EXERCISE BRIEF →
Rewrite the material below, replacing each "Viewport" with "Window" and changing nothing else.

WORKING DATA →
● ● ● ●

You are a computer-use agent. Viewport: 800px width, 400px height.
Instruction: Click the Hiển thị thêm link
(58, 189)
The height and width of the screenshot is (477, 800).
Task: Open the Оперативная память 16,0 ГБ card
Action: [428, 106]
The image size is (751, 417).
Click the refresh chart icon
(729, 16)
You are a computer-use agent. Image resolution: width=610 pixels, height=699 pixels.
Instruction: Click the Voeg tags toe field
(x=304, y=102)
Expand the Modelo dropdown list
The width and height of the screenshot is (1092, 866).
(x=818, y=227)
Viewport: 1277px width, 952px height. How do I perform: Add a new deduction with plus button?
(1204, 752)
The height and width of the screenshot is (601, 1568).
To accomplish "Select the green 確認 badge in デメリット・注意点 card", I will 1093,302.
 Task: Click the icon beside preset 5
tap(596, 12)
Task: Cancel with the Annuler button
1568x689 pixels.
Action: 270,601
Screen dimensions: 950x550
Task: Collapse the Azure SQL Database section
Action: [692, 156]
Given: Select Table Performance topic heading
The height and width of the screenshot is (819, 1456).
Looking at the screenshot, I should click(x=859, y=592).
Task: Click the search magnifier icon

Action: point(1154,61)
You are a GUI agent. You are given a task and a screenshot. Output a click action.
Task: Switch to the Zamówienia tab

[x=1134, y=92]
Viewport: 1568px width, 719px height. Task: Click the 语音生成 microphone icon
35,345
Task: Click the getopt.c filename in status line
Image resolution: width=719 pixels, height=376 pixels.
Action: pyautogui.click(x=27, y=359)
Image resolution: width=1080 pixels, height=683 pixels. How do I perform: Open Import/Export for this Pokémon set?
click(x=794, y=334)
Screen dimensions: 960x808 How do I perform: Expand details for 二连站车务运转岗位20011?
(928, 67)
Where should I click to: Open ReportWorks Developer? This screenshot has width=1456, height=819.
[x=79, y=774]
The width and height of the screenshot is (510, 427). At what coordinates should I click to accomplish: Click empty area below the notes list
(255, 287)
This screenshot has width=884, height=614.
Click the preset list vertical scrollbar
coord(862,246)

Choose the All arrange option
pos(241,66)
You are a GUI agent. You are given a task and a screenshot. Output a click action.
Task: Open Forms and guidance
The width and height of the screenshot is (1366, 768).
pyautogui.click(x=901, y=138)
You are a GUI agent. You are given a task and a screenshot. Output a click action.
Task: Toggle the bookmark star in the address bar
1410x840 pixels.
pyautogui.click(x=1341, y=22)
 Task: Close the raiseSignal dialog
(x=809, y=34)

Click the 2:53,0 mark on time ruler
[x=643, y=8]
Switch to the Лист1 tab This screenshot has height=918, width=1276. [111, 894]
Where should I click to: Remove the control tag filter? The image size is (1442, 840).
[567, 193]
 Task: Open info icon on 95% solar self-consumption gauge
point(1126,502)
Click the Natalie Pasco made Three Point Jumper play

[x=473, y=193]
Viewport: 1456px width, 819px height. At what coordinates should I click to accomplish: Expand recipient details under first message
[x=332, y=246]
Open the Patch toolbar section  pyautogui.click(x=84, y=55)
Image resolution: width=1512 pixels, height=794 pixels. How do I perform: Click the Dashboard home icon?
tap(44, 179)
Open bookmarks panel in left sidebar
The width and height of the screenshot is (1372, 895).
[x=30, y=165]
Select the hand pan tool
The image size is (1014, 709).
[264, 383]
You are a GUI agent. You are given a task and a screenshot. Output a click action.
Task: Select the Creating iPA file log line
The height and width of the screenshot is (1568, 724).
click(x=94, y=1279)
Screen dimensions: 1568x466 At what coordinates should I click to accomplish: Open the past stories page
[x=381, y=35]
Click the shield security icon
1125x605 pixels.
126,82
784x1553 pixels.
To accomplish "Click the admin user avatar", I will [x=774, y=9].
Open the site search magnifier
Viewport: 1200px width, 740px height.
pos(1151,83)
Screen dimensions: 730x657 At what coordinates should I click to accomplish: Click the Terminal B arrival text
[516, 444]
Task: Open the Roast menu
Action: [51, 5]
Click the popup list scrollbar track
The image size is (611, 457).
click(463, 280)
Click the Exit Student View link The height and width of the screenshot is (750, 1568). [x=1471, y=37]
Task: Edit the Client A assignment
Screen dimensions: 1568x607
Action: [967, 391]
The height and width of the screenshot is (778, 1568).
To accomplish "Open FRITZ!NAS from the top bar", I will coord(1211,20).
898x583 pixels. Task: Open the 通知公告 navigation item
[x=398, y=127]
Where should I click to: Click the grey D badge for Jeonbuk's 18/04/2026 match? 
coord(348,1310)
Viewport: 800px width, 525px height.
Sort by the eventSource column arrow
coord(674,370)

● ● ● ●

THE SOLUTION →
You are a computer-use agent. Window: 800px width, 400px height.
Instruction: Click the Hiển thị thêm link
(58, 189)
The height and width of the screenshot is (477, 800).
Task: Open the Оперативная память 16,0 ГБ card
Action: [428, 106]
The image size is (751, 417).
Click the refresh chart icon
(729, 16)
You are a computer-use agent. Image resolution: width=610 pixels, height=699 pixels.
Instruction: Click the Voeg tags toe field
(x=304, y=102)
Expand the Modelo dropdown list
The width and height of the screenshot is (1092, 866).
(x=818, y=227)
Window: 1277px width, 952px height. How do I perform: Add a new deduction with plus button?
(1204, 752)
The height and width of the screenshot is (601, 1568).
To accomplish "Select the green 確認 badge in デメリット・注意点 card", I will 1093,302.
 Task: Click the icon beside preset 5
tap(596, 12)
Task: Cancel with the Annuler button
1568x689 pixels.
Action: 270,601
Screen dimensions: 950x550
Task: Collapse the Azure SQL Database section
Action: [692, 156]
Given: Select Table Performance topic heading
The height and width of the screenshot is (819, 1456).
Looking at the screenshot, I should click(x=859, y=592).
Task: Click the search magnifier icon

Action: point(1154,61)
You are a GUI agent. You are given a task and a screenshot. Output a click action.
Task: Switch to the Zamówienia tab

[x=1134, y=92]
Window: 1568px width, 719px height. Task: Click the 语音生成 microphone icon
35,345
Task: Click the getopt.c filename in status line
Image resolution: width=719 pixels, height=376 pixels.
Action: pyautogui.click(x=27, y=359)
Image resolution: width=1080 pixels, height=683 pixels. How do I perform: Open Import/Export for this Pokémon set?
click(x=794, y=334)
Screen dimensions: 960x808 How do I perform: Expand details for 二连站车务运转岗位20011?
(928, 67)
Where should I click to: Open ReportWorks Developer? This screenshot has width=1456, height=819.
[x=79, y=774]
The width and height of the screenshot is (510, 427). At what coordinates should I click to accomplish: Click empty area below the notes list
(255, 287)
This screenshot has width=884, height=614.
Click the preset list vertical scrollbar
coord(862,246)

Choose the All arrange option
pos(241,66)
You are a GUI agent. You are given a task and a screenshot. Output a click action.
Task: Open Forms and guidance
The width and height of the screenshot is (1366, 768).
pyautogui.click(x=901, y=138)
You are a GUI agent. You are given a task and a screenshot. Output a click action.
Task: Toggle the bookmark star in the address bar
1410x840 pixels.
pyautogui.click(x=1341, y=22)
 Task: Close the raiseSignal dialog
(x=809, y=34)

Click the 2:53,0 mark on time ruler
[x=643, y=8]
Switch to the Лист1 tab This screenshot has height=918, width=1276. [111, 894]
Where should I click to: Remove the control tag filter? The image size is (1442, 840).
[567, 193]
 Task: Open info icon on 95% solar self-consumption gauge
point(1126,502)
Click the Natalie Pasco made Three Point Jumper play

[x=473, y=193]
Window: 1456px width, 819px height. At what coordinates should I click to accomplish: Expand recipient details under first message
[x=332, y=246]
Open the Patch toolbar section  pyautogui.click(x=84, y=55)
Image resolution: width=1512 pixels, height=794 pixels. How do I perform: Click the Dashboard home icon?
tap(44, 179)
Open bookmarks panel in left sidebar
The width and height of the screenshot is (1372, 895).
[x=30, y=165]
Select the hand pan tool
The image size is (1014, 709).
[264, 383]
You are a GUI agent. You are given a task and a screenshot. Output a click action.
Task: Select the Creating iPA file log line
The height and width of the screenshot is (1568, 724).
click(x=94, y=1279)
Screen dimensions: 1568x466 At what coordinates should I click to accomplish: Open the past stories page
[x=381, y=35]
Click the shield security icon
1125x605 pixels.
126,82
784x1553 pixels.
To accomplish "Click the admin user avatar", I will [x=774, y=9].
Open the site search magnifier
Window: 1200px width, 740px height.
pos(1151,83)
Screen dimensions: 730x657 At what coordinates should I click to accomplish: Click the Terminal B arrival text
[516, 444]
Task: Open the Roast menu
Action: [51, 5]
Click the popup list scrollbar track
The image size is (611, 457).
click(463, 280)
Click the Exit Student View link The height and width of the screenshot is (750, 1568). [x=1471, y=37]
Task: Edit the Client A assignment
Screen dimensions: 1568x607
Action: [967, 391]
The height and width of the screenshot is (778, 1568).
To accomplish "Open FRITZ!NAS from the top bar", I will coord(1211,20).
898x583 pixels. Task: Open the 通知公告 navigation item
[x=398, y=127]
Where should I click to: Click the grey D badge for Jeonbuk's 18/04/2026 match? 
coord(348,1310)
Window: 800px width, 525px height.
Sort by the eventSource column arrow
coord(674,370)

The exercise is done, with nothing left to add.